Task details |
Can you arrange the stretch of the material from the line containing "coordinates (1048, 691)." through the line containing "Looking at the image, I should click on (1109, 1261)." as a JSON list of strings, one per line, leaving out blank lines?

Data to use |
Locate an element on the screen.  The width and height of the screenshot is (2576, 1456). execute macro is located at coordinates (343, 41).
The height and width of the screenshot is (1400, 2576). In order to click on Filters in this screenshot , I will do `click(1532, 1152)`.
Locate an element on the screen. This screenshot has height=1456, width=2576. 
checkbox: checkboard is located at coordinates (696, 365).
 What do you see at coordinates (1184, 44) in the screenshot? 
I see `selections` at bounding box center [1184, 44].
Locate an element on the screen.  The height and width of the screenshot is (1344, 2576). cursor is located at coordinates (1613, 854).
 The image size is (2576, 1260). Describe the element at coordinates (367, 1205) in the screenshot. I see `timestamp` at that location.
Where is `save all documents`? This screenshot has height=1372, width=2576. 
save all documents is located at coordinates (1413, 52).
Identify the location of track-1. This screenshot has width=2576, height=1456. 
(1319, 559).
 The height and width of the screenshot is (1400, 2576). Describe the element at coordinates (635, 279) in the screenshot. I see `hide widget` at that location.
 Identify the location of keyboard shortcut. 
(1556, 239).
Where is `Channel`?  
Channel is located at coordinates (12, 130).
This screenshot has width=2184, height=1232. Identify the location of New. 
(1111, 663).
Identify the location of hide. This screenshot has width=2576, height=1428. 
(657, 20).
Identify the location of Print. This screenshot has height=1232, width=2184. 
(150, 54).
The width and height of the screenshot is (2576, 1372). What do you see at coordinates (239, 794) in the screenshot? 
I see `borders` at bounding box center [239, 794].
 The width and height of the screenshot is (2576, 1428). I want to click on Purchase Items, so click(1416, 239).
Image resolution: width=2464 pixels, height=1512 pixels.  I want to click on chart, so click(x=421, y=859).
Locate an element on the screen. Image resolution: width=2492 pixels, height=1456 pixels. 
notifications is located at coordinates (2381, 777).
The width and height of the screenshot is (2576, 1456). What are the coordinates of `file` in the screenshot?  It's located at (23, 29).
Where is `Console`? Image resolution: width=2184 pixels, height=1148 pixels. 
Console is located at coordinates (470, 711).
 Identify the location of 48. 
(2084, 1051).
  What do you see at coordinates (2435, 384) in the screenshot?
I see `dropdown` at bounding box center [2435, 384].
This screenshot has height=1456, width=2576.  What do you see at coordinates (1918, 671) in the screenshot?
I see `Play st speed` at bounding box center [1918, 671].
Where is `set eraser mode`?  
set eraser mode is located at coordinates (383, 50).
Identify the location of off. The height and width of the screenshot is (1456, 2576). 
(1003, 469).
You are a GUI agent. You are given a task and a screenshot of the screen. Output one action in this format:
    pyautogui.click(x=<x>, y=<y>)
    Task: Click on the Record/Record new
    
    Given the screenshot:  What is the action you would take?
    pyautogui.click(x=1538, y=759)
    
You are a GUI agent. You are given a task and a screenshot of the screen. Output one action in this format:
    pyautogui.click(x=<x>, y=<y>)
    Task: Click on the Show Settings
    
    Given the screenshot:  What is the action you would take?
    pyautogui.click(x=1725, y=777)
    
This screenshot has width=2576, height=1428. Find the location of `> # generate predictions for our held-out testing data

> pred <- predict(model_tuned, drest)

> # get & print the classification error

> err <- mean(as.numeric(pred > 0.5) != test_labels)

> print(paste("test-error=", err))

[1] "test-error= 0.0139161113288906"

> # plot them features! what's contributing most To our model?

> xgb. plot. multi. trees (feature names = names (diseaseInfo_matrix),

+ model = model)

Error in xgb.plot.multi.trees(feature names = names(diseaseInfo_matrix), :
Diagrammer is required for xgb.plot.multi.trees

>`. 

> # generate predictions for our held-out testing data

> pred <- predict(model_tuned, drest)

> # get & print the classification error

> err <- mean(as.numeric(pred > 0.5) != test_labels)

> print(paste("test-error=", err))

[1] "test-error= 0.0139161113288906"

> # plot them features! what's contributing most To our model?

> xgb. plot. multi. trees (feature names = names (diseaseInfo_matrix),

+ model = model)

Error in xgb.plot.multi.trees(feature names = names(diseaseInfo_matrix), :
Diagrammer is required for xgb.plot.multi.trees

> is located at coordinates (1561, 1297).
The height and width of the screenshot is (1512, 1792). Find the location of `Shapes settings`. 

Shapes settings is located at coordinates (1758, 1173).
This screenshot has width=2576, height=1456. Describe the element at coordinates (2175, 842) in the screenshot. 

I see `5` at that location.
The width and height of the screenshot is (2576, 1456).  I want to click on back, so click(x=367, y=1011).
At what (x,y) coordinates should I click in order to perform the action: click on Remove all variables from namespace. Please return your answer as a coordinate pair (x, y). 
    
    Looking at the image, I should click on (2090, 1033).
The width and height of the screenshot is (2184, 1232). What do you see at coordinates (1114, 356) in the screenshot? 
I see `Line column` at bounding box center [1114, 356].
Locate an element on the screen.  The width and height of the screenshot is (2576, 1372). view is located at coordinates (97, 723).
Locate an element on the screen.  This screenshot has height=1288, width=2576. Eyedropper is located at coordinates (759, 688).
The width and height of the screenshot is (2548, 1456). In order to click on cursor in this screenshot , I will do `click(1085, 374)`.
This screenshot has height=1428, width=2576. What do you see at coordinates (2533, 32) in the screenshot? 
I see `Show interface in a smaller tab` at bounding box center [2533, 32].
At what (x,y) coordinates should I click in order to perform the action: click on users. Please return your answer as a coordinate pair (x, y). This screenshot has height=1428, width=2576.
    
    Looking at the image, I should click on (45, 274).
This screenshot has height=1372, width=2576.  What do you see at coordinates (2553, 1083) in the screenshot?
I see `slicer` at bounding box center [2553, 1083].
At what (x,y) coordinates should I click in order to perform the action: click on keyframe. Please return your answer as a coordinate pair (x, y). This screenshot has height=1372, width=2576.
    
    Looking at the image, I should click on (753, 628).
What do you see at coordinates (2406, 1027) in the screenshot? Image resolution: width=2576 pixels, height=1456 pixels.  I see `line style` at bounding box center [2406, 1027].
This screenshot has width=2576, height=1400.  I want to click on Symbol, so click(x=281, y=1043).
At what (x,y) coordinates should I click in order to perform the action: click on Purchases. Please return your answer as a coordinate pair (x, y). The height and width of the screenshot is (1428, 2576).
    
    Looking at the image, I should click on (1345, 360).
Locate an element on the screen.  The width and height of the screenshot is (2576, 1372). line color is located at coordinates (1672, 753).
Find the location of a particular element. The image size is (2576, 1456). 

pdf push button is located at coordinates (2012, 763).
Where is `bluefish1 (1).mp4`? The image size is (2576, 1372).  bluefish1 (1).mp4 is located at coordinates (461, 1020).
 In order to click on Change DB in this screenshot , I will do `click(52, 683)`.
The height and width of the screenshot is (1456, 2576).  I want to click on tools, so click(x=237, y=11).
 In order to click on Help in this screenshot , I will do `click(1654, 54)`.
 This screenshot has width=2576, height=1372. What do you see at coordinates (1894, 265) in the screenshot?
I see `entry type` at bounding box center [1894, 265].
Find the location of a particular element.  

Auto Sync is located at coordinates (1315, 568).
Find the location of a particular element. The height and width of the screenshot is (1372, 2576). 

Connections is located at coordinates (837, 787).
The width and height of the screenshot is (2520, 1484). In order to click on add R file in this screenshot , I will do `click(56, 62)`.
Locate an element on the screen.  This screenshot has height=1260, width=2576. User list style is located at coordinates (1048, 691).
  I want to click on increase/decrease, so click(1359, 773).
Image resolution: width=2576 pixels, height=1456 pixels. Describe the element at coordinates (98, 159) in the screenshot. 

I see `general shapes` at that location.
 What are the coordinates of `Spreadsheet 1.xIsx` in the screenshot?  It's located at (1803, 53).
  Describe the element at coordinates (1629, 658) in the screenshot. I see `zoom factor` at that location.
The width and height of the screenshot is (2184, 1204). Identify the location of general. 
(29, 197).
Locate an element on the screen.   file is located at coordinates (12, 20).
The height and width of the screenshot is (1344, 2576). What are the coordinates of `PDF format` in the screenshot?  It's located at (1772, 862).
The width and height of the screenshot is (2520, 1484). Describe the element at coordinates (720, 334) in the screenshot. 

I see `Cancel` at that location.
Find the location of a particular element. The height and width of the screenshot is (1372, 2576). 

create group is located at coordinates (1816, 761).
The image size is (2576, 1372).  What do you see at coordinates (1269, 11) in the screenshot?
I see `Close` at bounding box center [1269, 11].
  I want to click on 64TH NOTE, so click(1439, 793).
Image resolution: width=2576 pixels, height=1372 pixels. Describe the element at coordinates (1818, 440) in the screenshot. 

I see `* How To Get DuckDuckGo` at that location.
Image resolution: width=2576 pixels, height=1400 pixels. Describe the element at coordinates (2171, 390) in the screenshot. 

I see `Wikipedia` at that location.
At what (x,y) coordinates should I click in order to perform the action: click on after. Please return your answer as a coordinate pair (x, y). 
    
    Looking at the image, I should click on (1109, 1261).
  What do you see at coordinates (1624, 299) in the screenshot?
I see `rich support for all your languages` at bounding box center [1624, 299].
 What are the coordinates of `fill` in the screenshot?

Task response |
[
  "Locate an element on the screen.  This screenshot has height=1260, width=2576. User list style is located at coordinates (1048, 691).",
  "  I want to click on increase/decrease, so click(1359, 773).",
  "Image resolution: width=2576 pixels, height=1456 pixels. Describe the element at coordinates (98, 159) in the screenshot. ",
  "I see `general shapes` at that location.",
  " What are the coordinates of `Spreadsheet 1.xIsx` in the screenshot?  It's located at (1803, 53).",
  "  Describe the element at coordinates (1629, 658) in the screenshot. I see `zoom factor` at that location.",
  "The width and height of the screenshot is (2184, 1204). Identify the location of general. ",
  "(29, 197).",
  "Locate an element on the screen.   file is located at coordinates (12, 20).",
  "The height and width of the screenshot is (1344, 2576). What are the coordinates of `PDF format` in the screenshot?  It's located at (1772, 862).",
  "The width and height of the screenshot is (2520, 1484). Describe the element at coordinates (720, 334) in the screenshot. ",
  "I see `Cancel` at that location.",
  "Find the location of a particular element. The height and width of the screenshot is (1372, 2576). ",
  "create group is located at coordinates (1816, 761).",
  "The image size is (2576, 1372).  What do you see at coordinates (1269, 11) in the screenshot?",
  "I see `Close` at bounding box center [1269, 11].",
  "  I want to click on 64TH NOTE, so click(1439, 793).",
  "Image resolution: width=2576 pixels, height=1372 pixels. Describe the element at coordinates (1818, 440) in the screenshot. ",
  "I see `* How To Get DuckDuckGo` at that location.",
  "Image resolution: width=2576 pixels, height=1400 pixels. Describe the element at coordinates (2171, 390) in the screenshot. ",
  "I see `Wikipedia` at that location.",
  "At what (x,y) coordinates should I click in order to perform the action: click on after. Please return your answer as a coordinate pair (x, y). ",
  "    Looking at the image, I should click on (1109, 1261)."
]